S&P explained that the “bank and the insurance company benefit from business connections and capital support from their ultimate shareholders (a group of wealthy and influential Kazakh businessmen).”
S&P credit analyst Annette Ess indicated: “The ratings on Eurasian Bank reflect its modest customer franchise, the limited track record of the new strategy, and rapid loan growth. Positive rating factors include its wealthy and supportive shareholders, diversifying franchise and customer base, good profitability, and adequate capitalization.”
The bank also benefits from larger more diversified sources of revenue as an owner of insurance, pension fund, and asset-management operations.
“The positive outlook on the bank and the insurance company reflects the prospect of increased revenue and earnings diversification and volume, as well as likely improvements in the competitive position and financial flexibility of what is expected to become an increasingly integrated financial services group,” Ess added.
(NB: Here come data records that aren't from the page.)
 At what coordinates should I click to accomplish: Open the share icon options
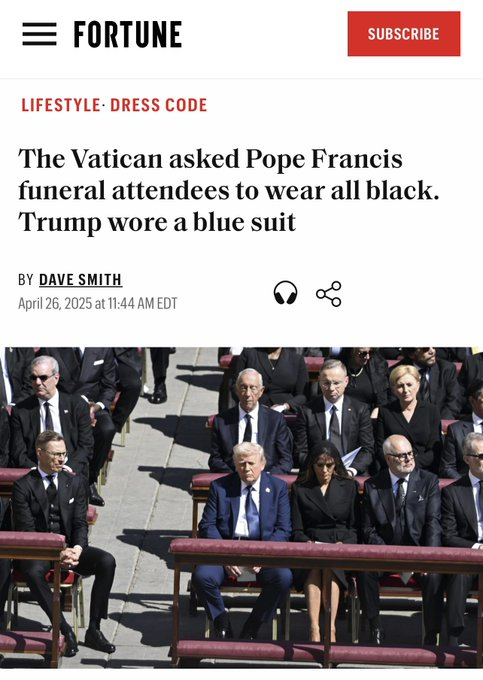(x=329, y=294)
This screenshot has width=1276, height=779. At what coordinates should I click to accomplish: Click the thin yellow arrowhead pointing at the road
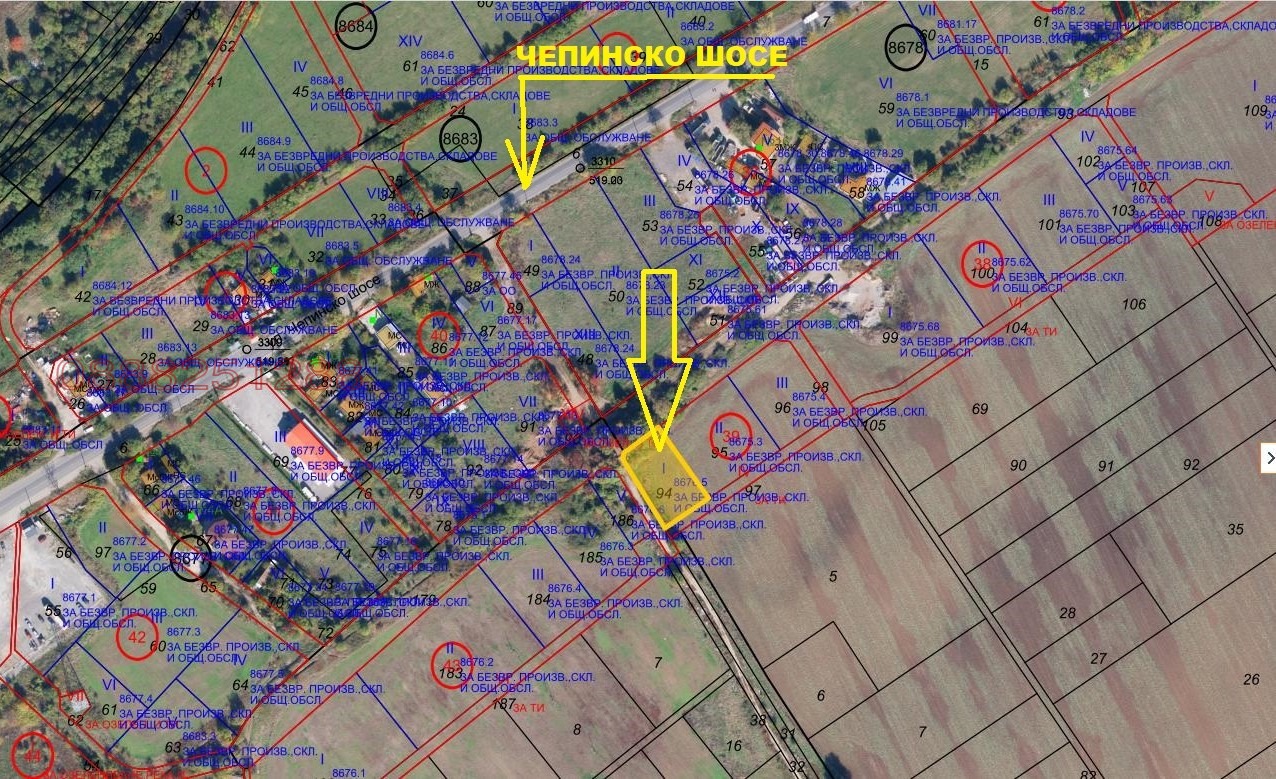coord(524,165)
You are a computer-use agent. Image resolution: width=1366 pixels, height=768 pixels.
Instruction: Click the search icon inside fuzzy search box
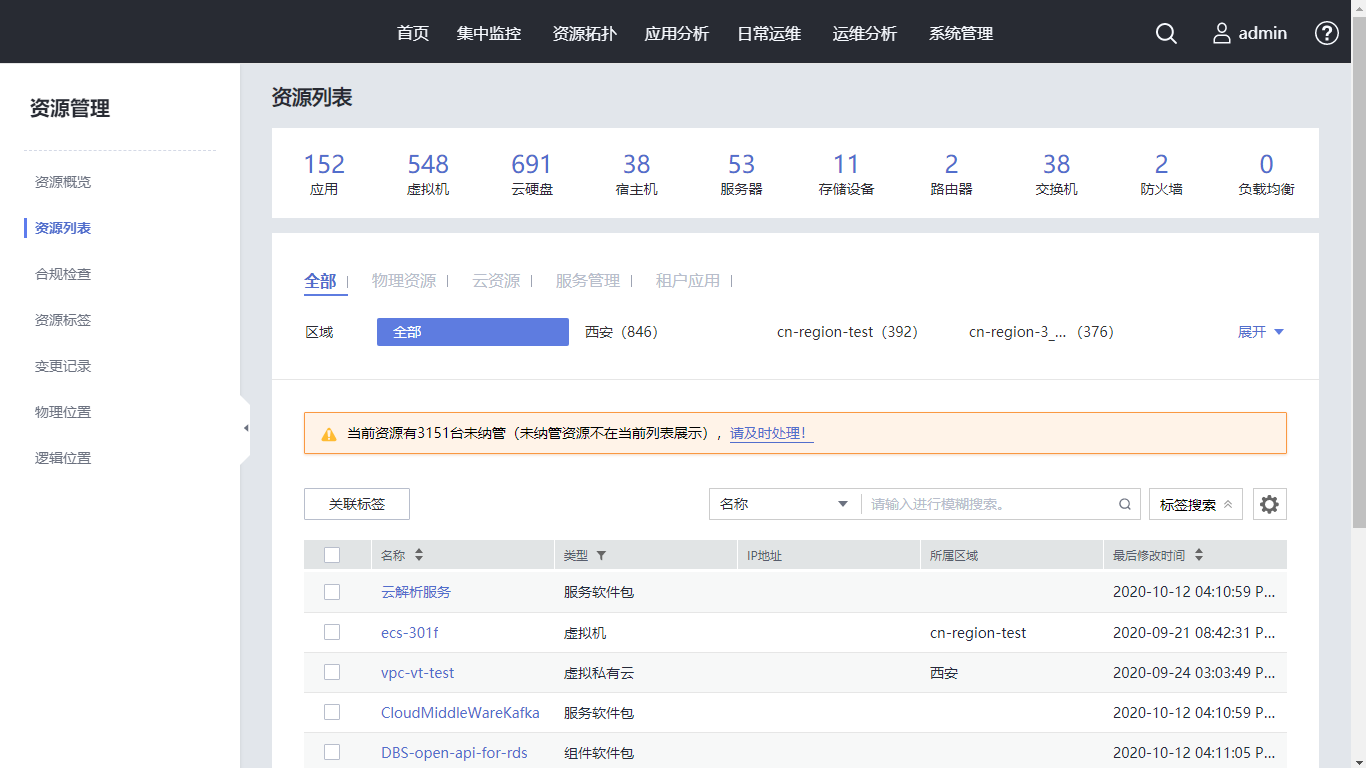1124,504
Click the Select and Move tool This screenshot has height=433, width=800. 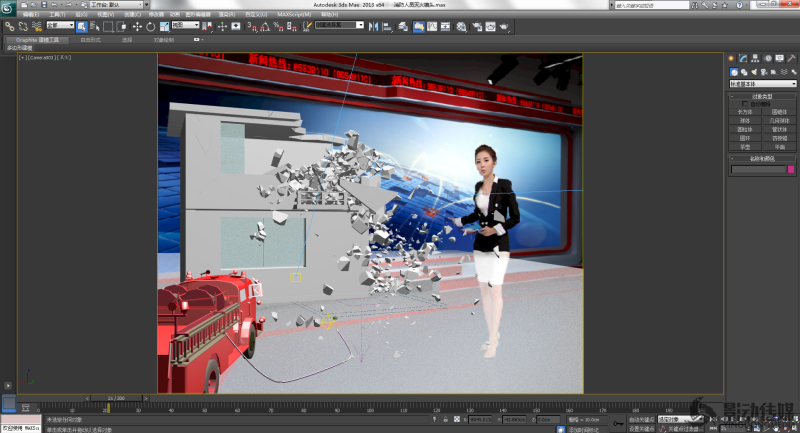click(137, 26)
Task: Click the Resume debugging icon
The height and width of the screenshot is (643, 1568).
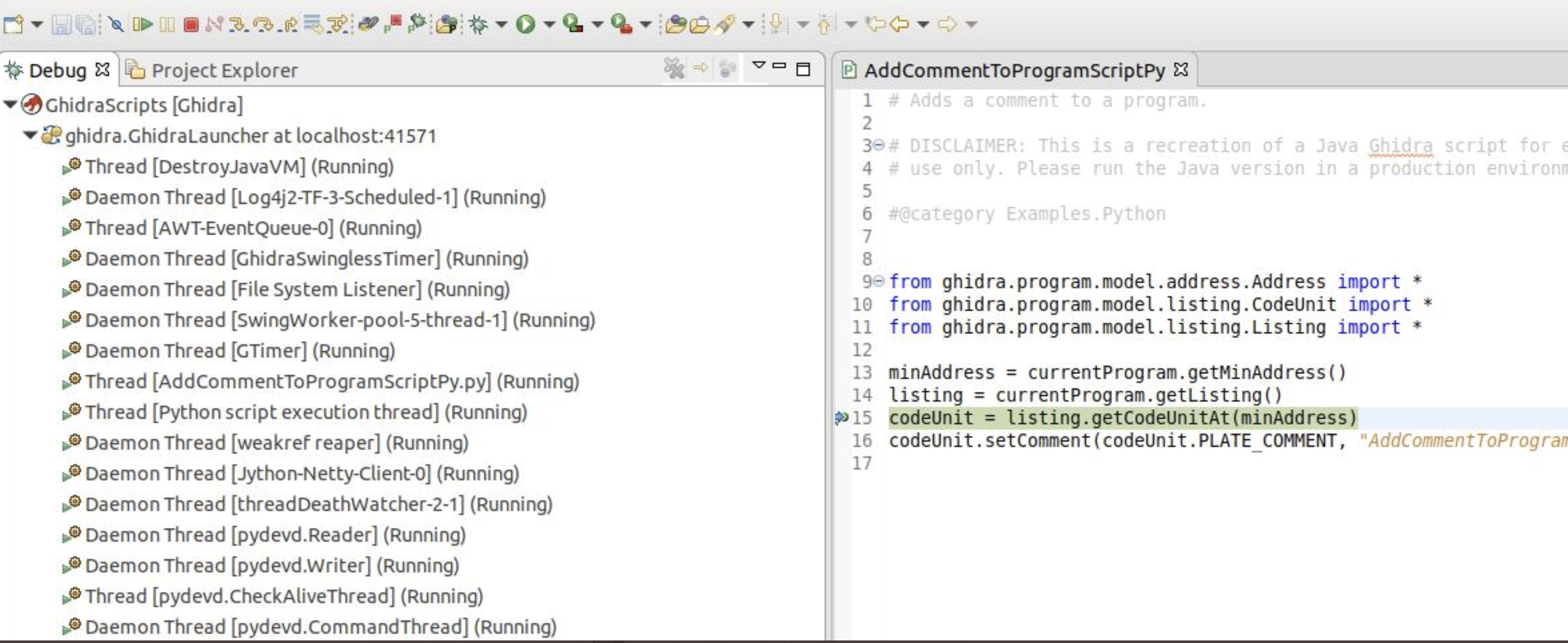Action: pos(143,24)
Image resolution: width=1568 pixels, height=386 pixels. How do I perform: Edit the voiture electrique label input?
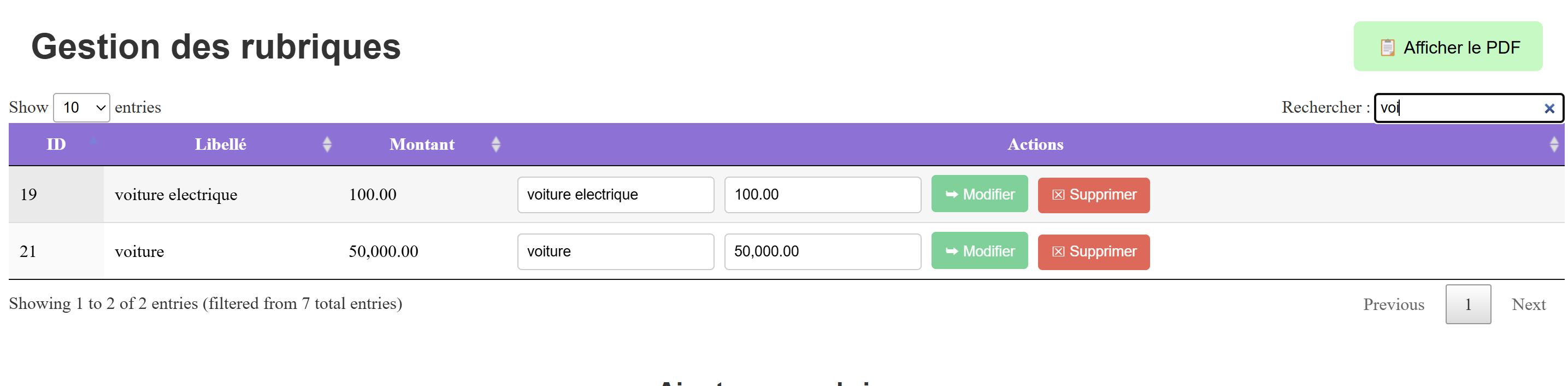click(615, 194)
“Although operational synergies between the various entities will only be modest at first, the financial synergies promise more efficient use of the group’s capital base and better, more stable results,” said the bulletin. “As such, the bank and the insurer are considered strategically important to each other, and the respective ratings are expected to remain at the same level as each other.
“An upgrade of the bank and the insurance company would be driven by a longer track record of the new consolidated grouping operating successfully together, by greater shareholder stability, by an improvement in capitalization and profitability, and by a further decrease in concentration levels on both sides of the bank’s balance sheet. Less likely, a downgrade could result from any significant worsening of capitalization ratios, an inability to manage the bank’s targeted rapid asset growth, and any significant deterioration in asset quality or operating performance.”